● **Aim of the task**
Go through the listing below and return every line exactly.

● **Records for the task**
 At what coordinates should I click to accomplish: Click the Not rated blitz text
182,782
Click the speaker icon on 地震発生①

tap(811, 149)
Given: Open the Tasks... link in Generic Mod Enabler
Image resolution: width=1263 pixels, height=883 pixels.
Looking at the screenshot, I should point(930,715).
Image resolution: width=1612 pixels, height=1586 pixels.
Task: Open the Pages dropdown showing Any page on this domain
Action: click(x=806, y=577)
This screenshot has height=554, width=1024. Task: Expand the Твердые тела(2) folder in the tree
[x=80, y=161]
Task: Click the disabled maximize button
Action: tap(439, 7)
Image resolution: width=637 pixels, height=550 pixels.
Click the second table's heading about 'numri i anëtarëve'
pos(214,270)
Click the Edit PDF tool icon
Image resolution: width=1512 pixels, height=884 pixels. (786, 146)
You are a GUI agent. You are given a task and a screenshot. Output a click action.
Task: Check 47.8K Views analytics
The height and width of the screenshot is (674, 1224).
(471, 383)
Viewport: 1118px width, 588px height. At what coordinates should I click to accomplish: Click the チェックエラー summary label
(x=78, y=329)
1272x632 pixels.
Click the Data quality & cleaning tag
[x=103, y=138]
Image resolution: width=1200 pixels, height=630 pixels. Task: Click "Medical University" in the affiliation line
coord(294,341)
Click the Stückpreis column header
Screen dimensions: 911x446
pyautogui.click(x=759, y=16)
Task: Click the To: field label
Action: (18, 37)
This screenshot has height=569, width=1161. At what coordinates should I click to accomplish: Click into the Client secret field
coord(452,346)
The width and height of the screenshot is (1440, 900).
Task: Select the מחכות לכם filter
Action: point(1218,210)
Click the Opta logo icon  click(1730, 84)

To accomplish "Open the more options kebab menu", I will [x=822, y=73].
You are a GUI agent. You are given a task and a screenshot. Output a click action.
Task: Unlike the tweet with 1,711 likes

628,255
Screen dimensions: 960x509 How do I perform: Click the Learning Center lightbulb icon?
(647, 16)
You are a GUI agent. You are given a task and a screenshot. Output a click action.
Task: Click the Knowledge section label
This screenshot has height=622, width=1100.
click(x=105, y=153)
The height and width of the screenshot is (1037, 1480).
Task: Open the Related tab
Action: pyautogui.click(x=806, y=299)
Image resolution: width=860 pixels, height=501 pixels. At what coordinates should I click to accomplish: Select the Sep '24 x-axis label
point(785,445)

● **Exercise response**
 At what coordinates should I click to accomplish: Click the Not rated blitz text
182,782
Click the speaker icon on 地震発生①

tap(811, 149)
Given: Open the Tasks... link in Generic Mod Enabler
Image resolution: width=1263 pixels, height=883 pixels.
Looking at the screenshot, I should point(930,715).
Image resolution: width=1612 pixels, height=1586 pixels.
Task: Open the Pages dropdown showing Any page on this domain
Action: click(x=806, y=577)
This screenshot has height=554, width=1024. Task: Expand the Твердые тела(2) folder in the tree
[x=80, y=161]
Task: Click the disabled maximize button
Action: tap(439, 7)
Image resolution: width=637 pixels, height=550 pixels.
Click the second table's heading about 'numri i anëtarëve'
pos(214,270)
Click the Edit PDF tool icon
Image resolution: width=1512 pixels, height=884 pixels. (786, 146)
You are a GUI agent. You are given a task and a screenshot. Output a click action.
Task: Check 47.8K Views analytics
The height and width of the screenshot is (674, 1224).
(471, 383)
Viewport: 1118px width, 588px height. At what coordinates should I click to accomplish: Click the チェックエラー summary label
(x=78, y=329)
1272x632 pixels.
Click the Data quality & cleaning tag
[x=103, y=138]
Image resolution: width=1200 pixels, height=630 pixels. Task: Click "Medical University" in the affiliation line
coord(294,341)
Click the Stückpreis column header
Screen dimensions: 911x446
pyautogui.click(x=759, y=16)
Task: Click the To: field label
Action: (18, 37)
This screenshot has height=569, width=1161. At what coordinates should I click to accomplish: Click into the Client secret field
coord(452,346)
The width and height of the screenshot is (1440, 900).
Task: Select the מחכות לכם filter
Action: point(1218,210)
Click the Opta logo icon  click(1730, 84)

To accomplish "Open the more options kebab menu", I will [x=822, y=73].
You are a GUI agent. You are given a task and a screenshot. Output a click action.
Task: Unlike the tweet with 1,711 likes

628,255
Screen dimensions: 960x509 How do I perform: Click the Learning Center lightbulb icon?
(647, 16)
You are a GUI agent. You are given a task and a screenshot. Output a click action.
Task: Click the Knowledge section label
This screenshot has height=622, width=1100.
click(x=105, y=153)
The height and width of the screenshot is (1037, 1480).
Task: Open the Related tab
Action: pyautogui.click(x=806, y=299)
Image resolution: width=860 pixels, height=501 pixels. At what coordinates should I click to accomplish: Select the Sep '24 x-axis label
point(785,445)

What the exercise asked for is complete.